Should the current state law that limits the scope of city and county rent-control ordinances be repealed, thereby allowing cities and counties more authority to limit the rental rates that residential property owners may charge for new tenants, new construction, and single-family homes?
Thirty years ago 14 cities, mostly in the highly populated parts of California, adopted rent control ordinances designed to limit the amounts and frequency with which landlords could increase rents to their existing tenants.
In 1995 the state legislature adopted the Costa Hawkins Rental Housing Act. This law limited the ordinances so that the rent on single family homes and buildings first rented out in 1995 or later could not be controlled; and landlords could raise rent to market rates if a tenant left the rental property.
Court decisions determined that limits on rent increases must not be so low that landlords do not receive a “fair rate of return” on their investments. In other words, the landlords must be allowed to raise rent enough to receive some profit each year.
Renters in California pay 50% more than the national average. About 20% of Californians live in cities that have rent control. In the last two years more cities are seeking to establish rent control ordinances. So far two have done so. Other cities placed rent control initiatives on their local ballots that did not pass.

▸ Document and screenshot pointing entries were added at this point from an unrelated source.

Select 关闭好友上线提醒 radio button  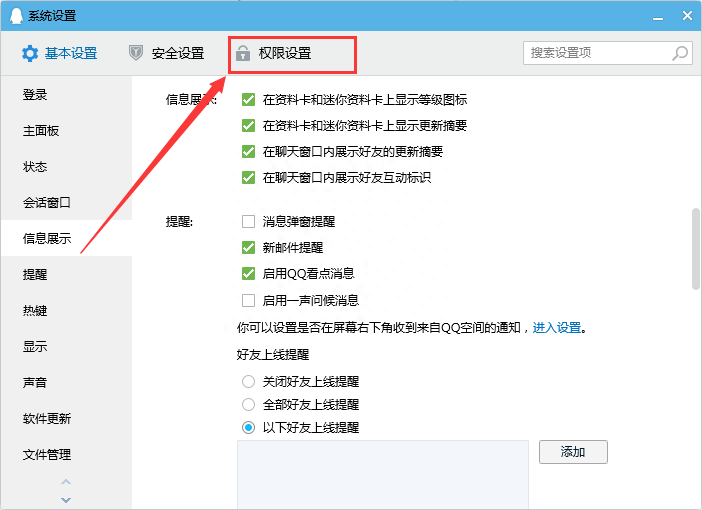pos(249,382)
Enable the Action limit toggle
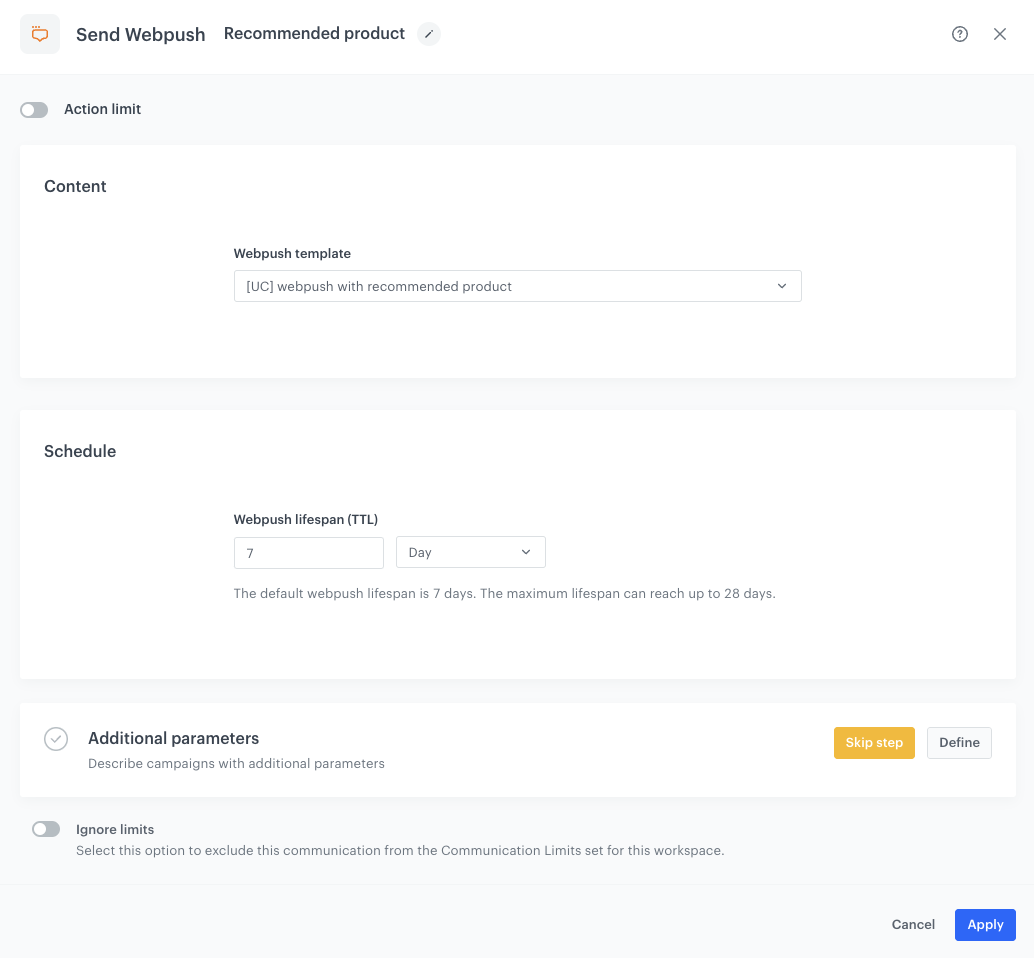This screenshot has height=958, width=1034. pos(34,110)
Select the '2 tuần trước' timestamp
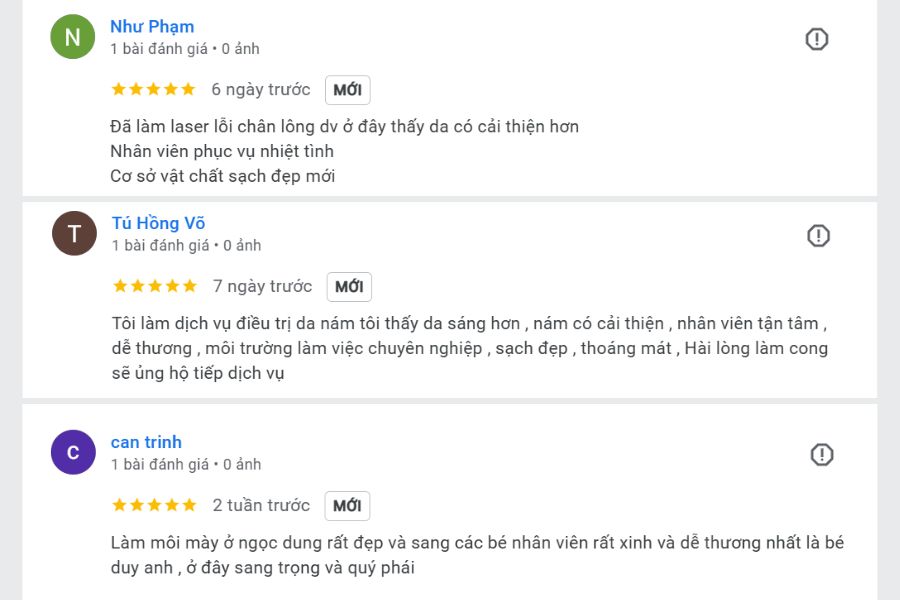 coord(260,505)
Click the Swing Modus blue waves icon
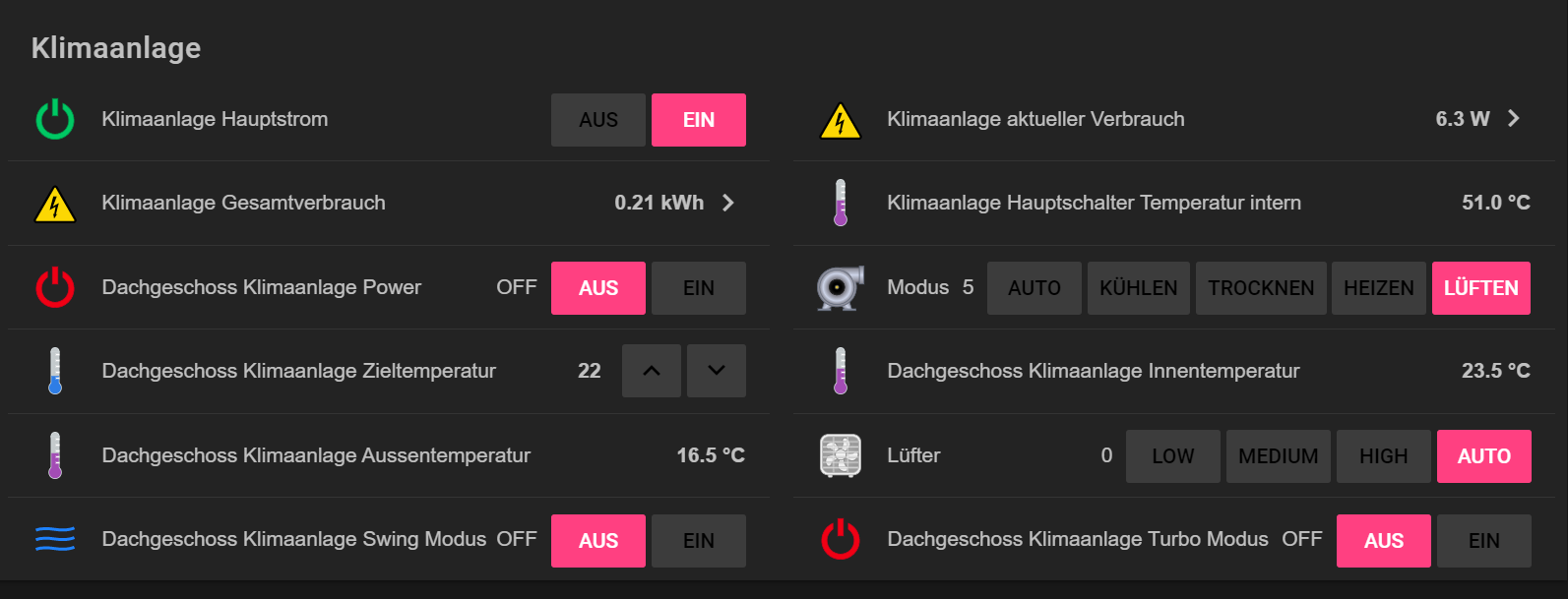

This proposition repeals the Costa Hawkins Rental Act. It allows cities and counties to regulate rents for whatever type of housing property they choose, no matter when it was built or what type of building it is. It does not change existing rent control laws. It does not create rent control laws. The proposition retains the landlord’s right to a fair rate of return on their investment.
The fiscal impact of this proposition is difficult to predict because it depends upon the content of any rent control ordinances adopted and upon the reaction of landlords and tenants to them. If rent control is expanded it is likely that landlords will reduce the amount of rental housing offered, the value of rental housing decreases, some renters will pay less for rent, and landlords have less income from rental housing. There will be impact on property, sales, and income tax revenues. Overall, the impact on state and local governments will be reduced revenue in the tens to hundreds of millions of dollars each year. The losses could be less or more.